In a post over two months ago, I blogged about my problem with my other dog I’ve since called Winston.  He’s named after Winston Churchill and is the metaphorical black dog of depression.  I mentioned he was quite the shapeshifter, changing from a big Great Dane to a small Chihuahua and back at any time.  I had hoped Winston would stay teacup sized but that wasn’t the case.

It turned out to be the lull before the storm. As shown by posts shortly after the beginning of June, I was incapable of writing anything substantive and before long, incapable of writing.  My memory and concentration left me.  I grasped for words, couldn’t retain thoughts, and failed to correct mistakes because I was unaware of having made them.   My paralysis extended to work where extended decompensation was not an option. I’m my sole breadwinner with no back-up support so I didn’t have the luxury of sliding into the stereotypical Victorian “nervous breakdown.” Winston had grown to the size of a Mastiff and was crushing me.  Clearly it was time for action and fast.

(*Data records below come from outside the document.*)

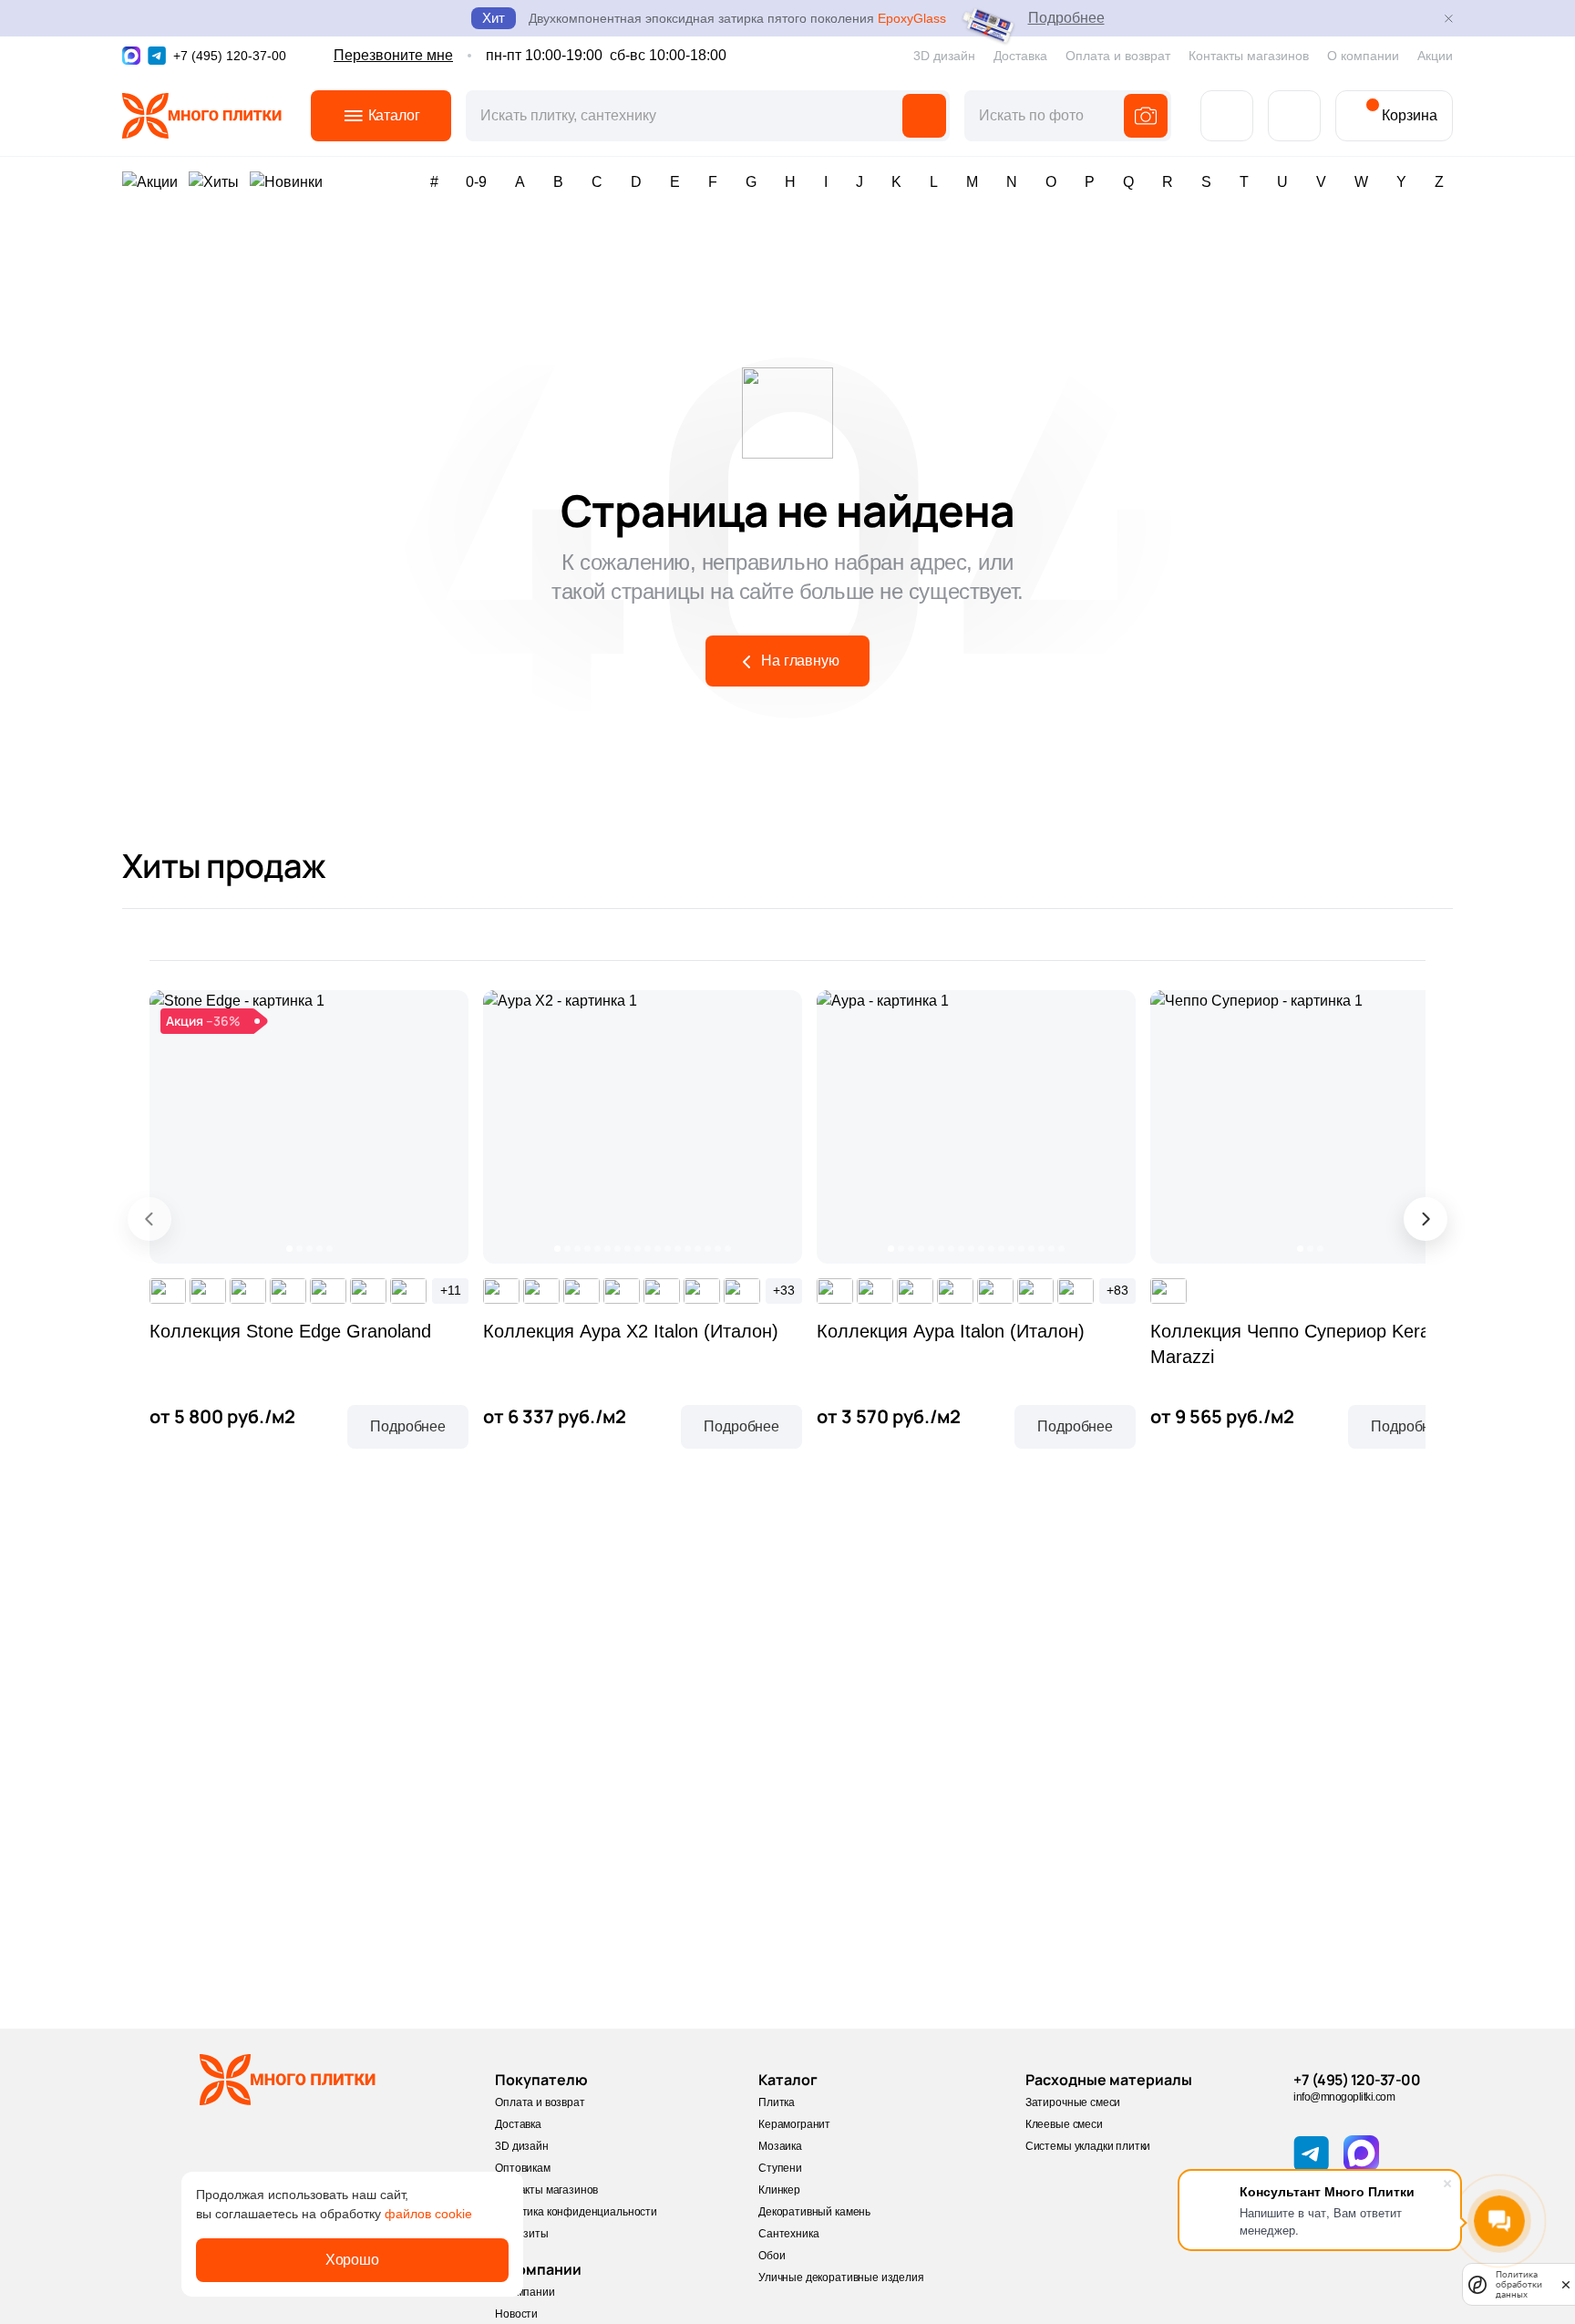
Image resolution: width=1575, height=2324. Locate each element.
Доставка (1020, 55)
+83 (1117, 1290)
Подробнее (1066, 18)
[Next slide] (1425, 1219)
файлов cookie (428, 2213)
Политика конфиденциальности (576, 2211)
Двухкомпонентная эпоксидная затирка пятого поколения (737, 18)
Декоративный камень (814, 2211)
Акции (1435, 55)
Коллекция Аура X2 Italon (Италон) (630, 1331)
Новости (516, 2314)
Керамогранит (794, 2124)
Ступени (780, 2168)
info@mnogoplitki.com (1344, 2097)
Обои (771, 2255)
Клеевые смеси (1064, 2124)
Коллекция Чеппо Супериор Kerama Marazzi (1303, 1344)
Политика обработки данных (1519, 2284)
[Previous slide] (149, 1219)
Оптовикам (523, 2168)
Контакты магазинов (1249, 55)
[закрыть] (1566, 2284)
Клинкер (779, 2190)
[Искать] (924, 116)
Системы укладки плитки (1087, 2146)
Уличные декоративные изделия (841, 2277)
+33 (784, 1290)
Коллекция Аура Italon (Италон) (951, 1331)
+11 (450, 1290)
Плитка (776, 2102)
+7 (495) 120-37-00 (1356, 2080)
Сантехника (788, 2233)
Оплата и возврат (1117, 55)
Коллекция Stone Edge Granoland (290, 1331)
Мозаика (780, 2146)
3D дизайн (944, 55)
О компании (1363, 55)
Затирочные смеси (1072, 2102)
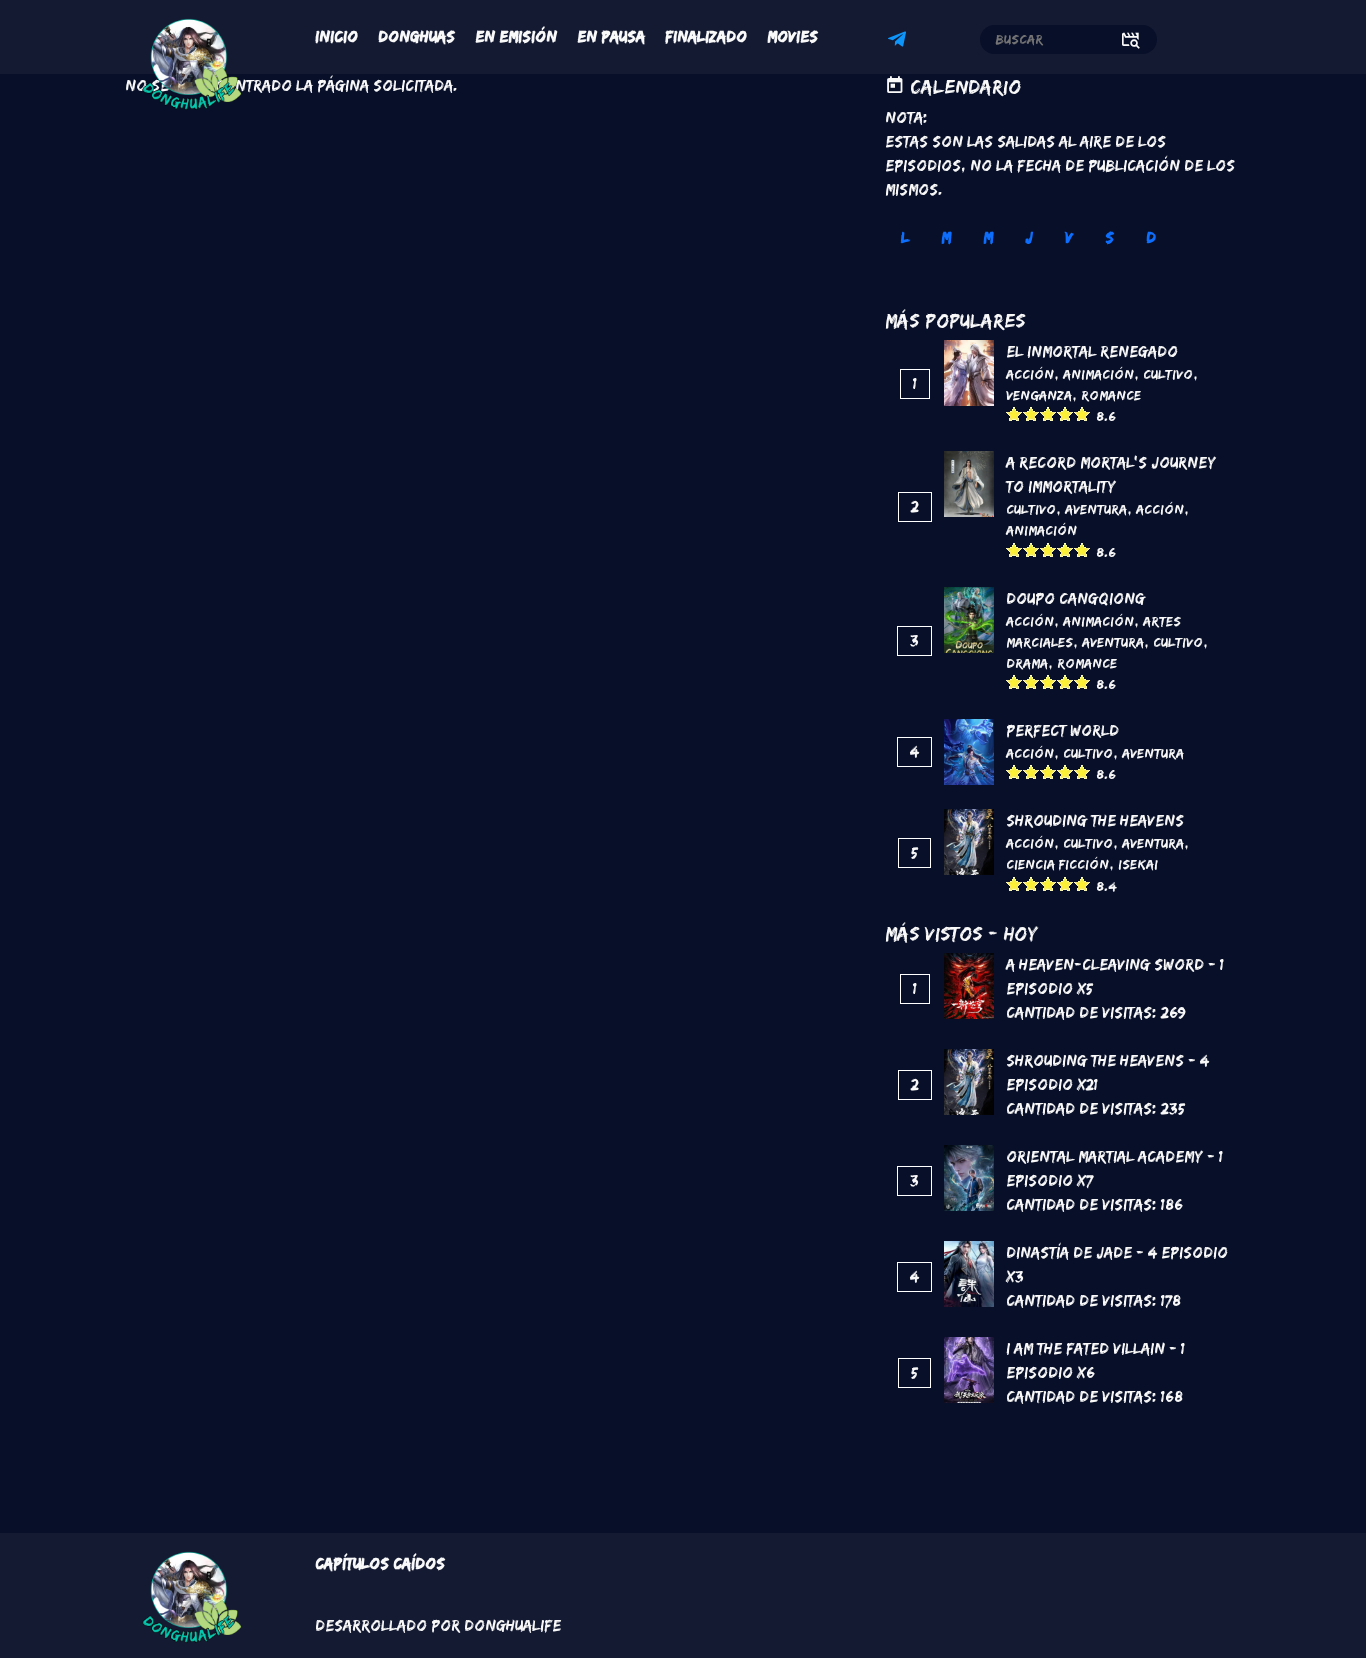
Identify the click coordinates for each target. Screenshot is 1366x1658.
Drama (1027, 663)
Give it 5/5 (1082, 413)
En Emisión (516, 36)
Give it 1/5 (1014, 413)
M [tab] (946, 237)
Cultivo (1168, 374)
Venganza (1039, 395)
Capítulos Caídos (380, 1563)
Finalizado (706, 36)
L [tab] (905, 237)
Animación (1098, 374)
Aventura (1096, 509)
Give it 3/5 (1048, 413)
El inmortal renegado (1092, 351)
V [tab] (1069, 237)
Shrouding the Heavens (1095, 820)
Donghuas (416, 36)
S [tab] (1109, 237)
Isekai (1138, 864)
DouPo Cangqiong (1075, 598)
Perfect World (1062, 730)
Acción (1030, 374)
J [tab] (1029, 237)
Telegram (900, 42)
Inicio (336, 36)
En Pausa (611, 36)
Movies (792, 36)
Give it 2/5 (1031, 413)
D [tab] (1151, 237)
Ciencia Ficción (1057, 864)
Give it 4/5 (1065, 413)
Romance (1111, 395)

Fortunately my job in the federal government made getting help as easy as picking up the phone and going.  There’s nothing inconsequential about depression.  It’s a bitch.  There’s nothing easy about clawing of it either.  Clinically depressed people cannot “snap out of it.” Counseling will not immediately make us better and medication is not a cure.  It’s amazing to me that so many people don’t understand this, even while experts state depression is the most prevalent mental disorder in here in America. Having dealt with this most of my life, I knew things would get worse before they could get better; that’s the way it works.  And it seems every transition into new stages in life creates new kinks, requiring me again to address and cope with depression in new ways.

So Winston and I went to the doctor.  Returning to counseling and medication has been no picnic while learning to deal with Winston instead of resenting the hell out of him.  Medication doesn’t mean taking a pill and everything is alright; it takes 4-6 weeks to determine it’s effectiveness and that isn’t guaranteed.  Different dosages must be considered. Then there’s the side effects.  Some people have known; others don’t have it so good.  For me it was awful and might have put me off it except the physical illness distracted from the mental distress. So I persevered as my body struggled to adjust.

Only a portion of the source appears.